Finding and Using Health Statistics

2. Common Terms and Equations

Sampling

It is impossible to study every person in a large population. Instead, researchers study a sample to make estimates about the total population.

A population in the context of statistics refers to a complete set of items (such as people, events, households, institutions, or something else) that are the subject of research. The sample is the sub-set of data taken from the population of interest or target population.

A sample is collected from a sampling frame, or the set of information about the accessible units in a sample. Again, these units could be people, events, or other subjects of interest.¹

Three overlapping circles, with the largest labeled Population (Total population under study), next in size is Sampling Frame (Part of the accesible target population), and the smallest is Sample (Actual units under study)
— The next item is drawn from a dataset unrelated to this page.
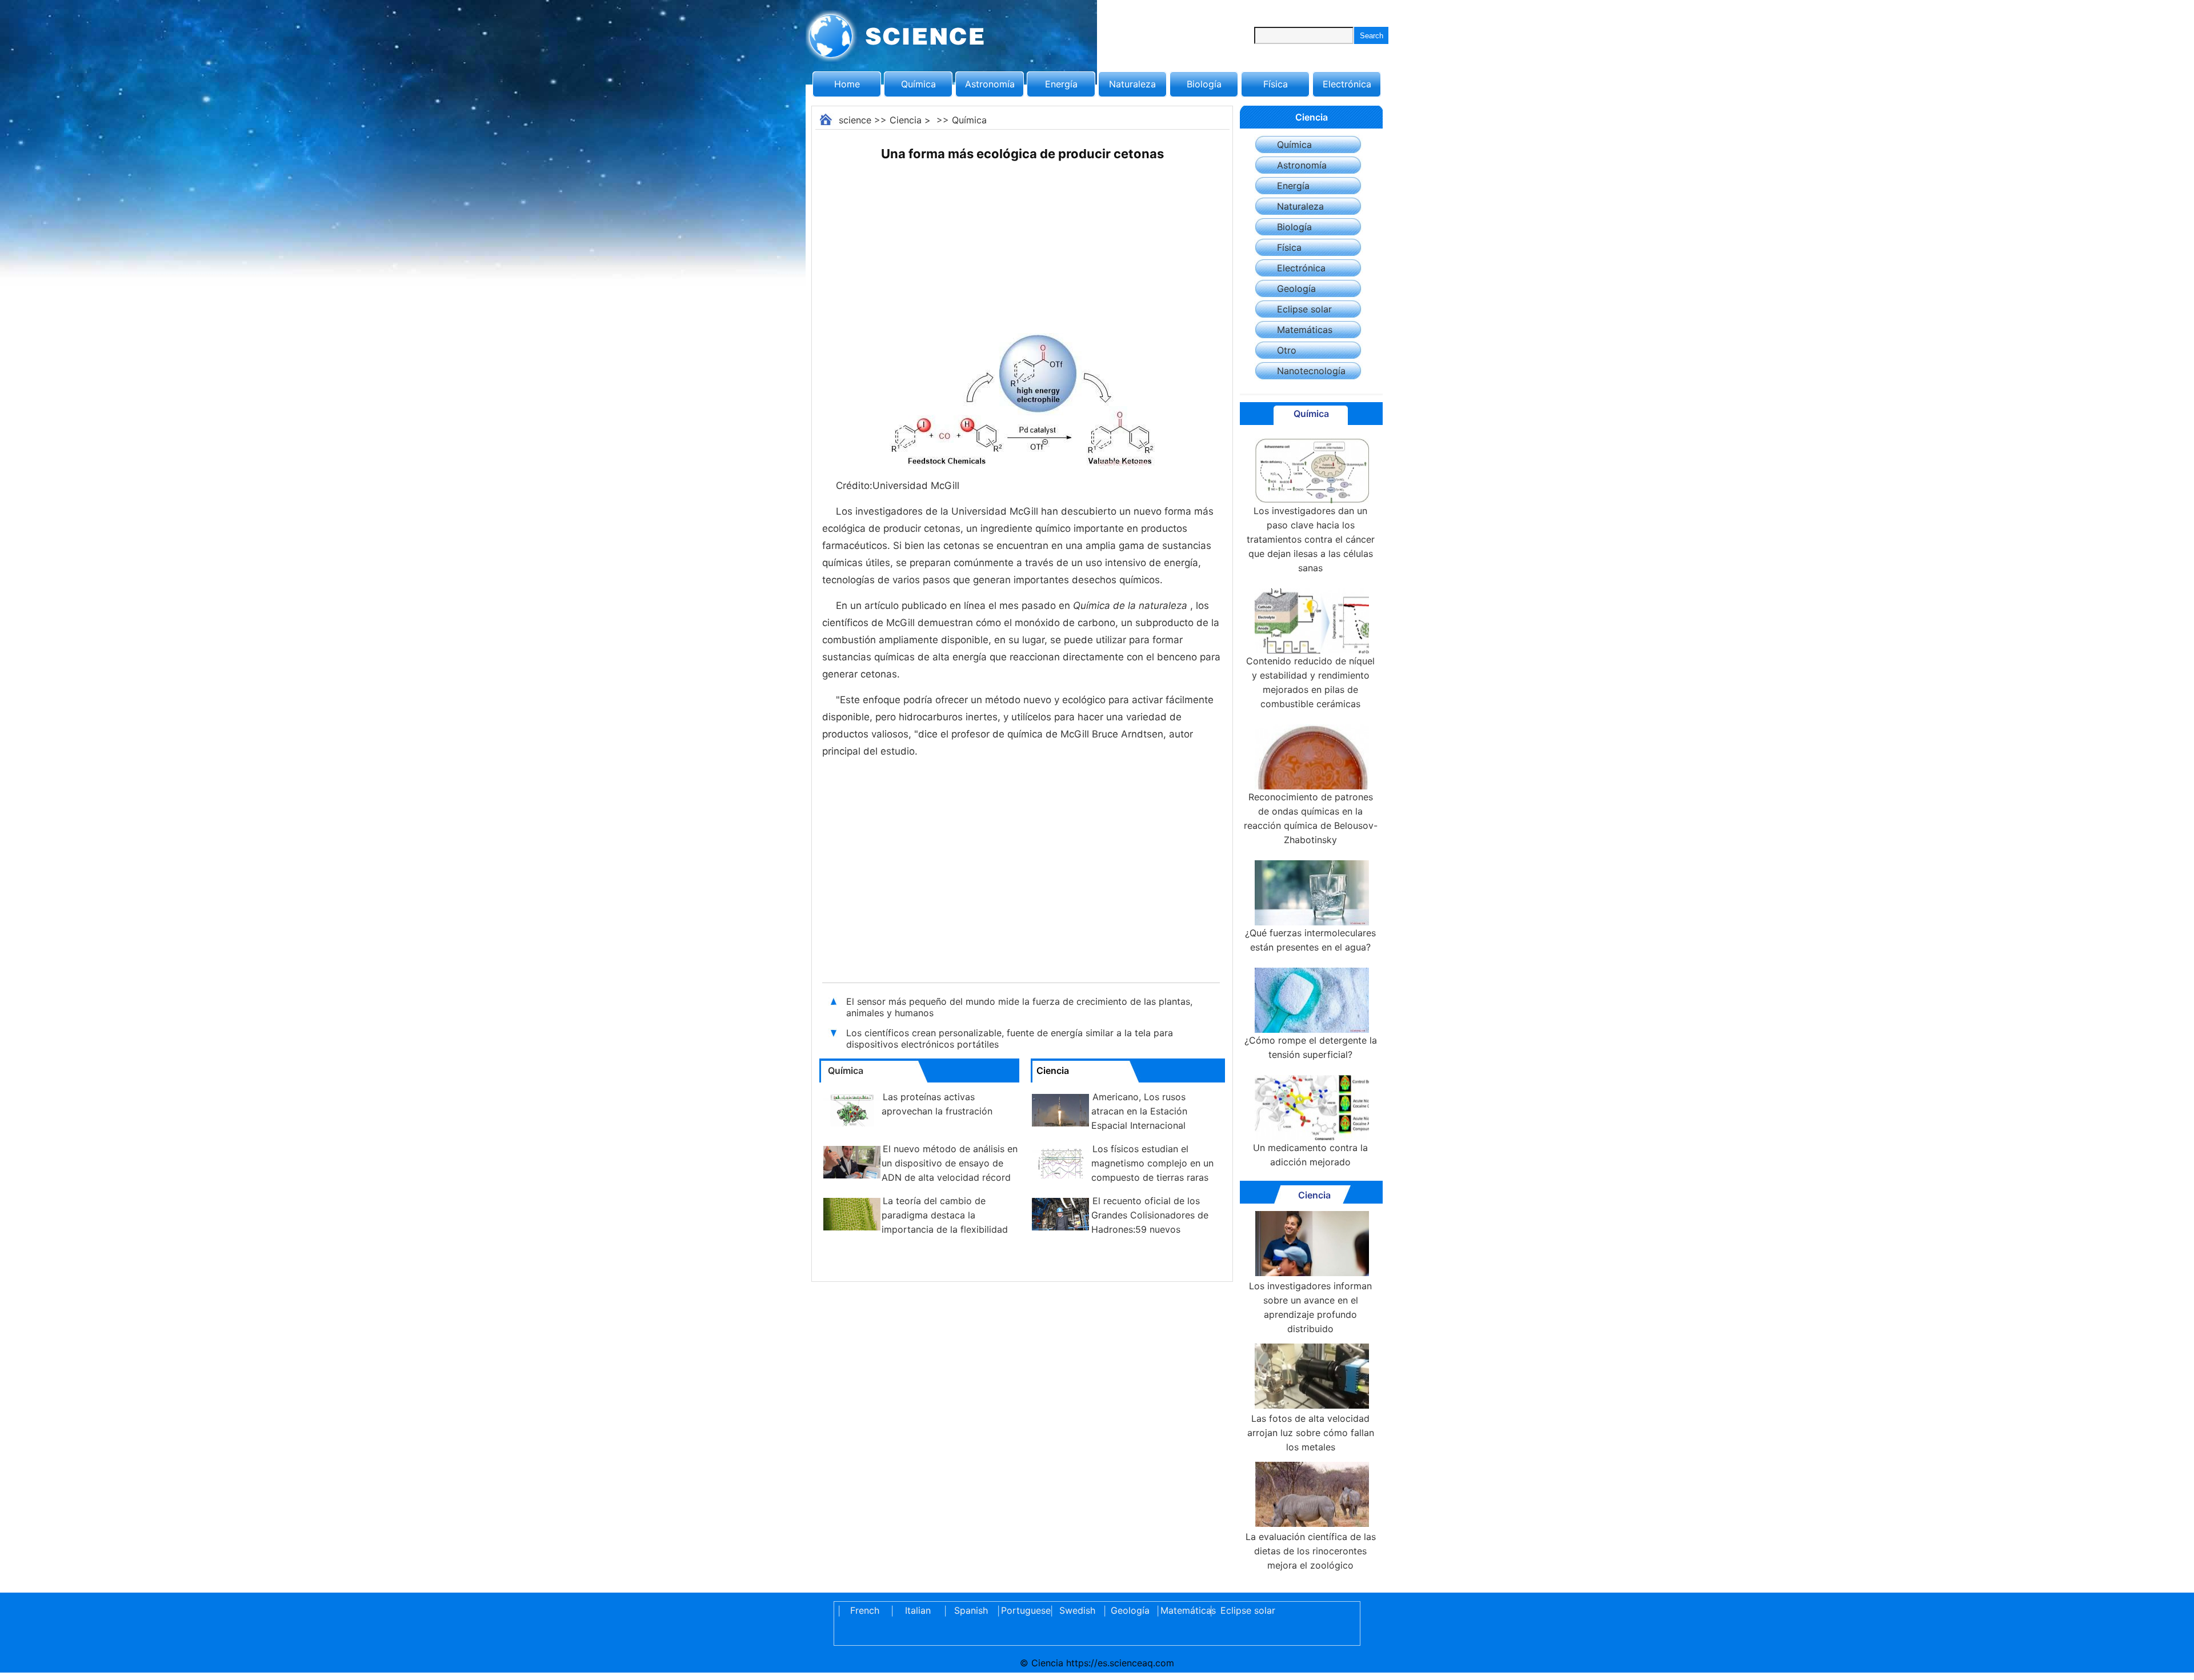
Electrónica (1347, 84)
Population, Sampling Frame, Sample²

Sampling is the method you use to pick individuals out of the group to study. This can be done by random, by convenience or even self-selected. The goal of sampling is to approximate the characteristics that are relevant to the research question about a larger population. The sample must be representative so that researchers can make inferences about the larger population.

Below is a diagram showing the connection between population and sample size. From the population, we take a sampling to create the sample size. Then, from the sample size, we can make inferences about the population if the sample is representative of the population. When you have studied your sample you infer that what you have learned applies to the whole population. If your sample is representative, or very similar to the population, you have a strong case to say that the same things you found in the sample also apply in the population.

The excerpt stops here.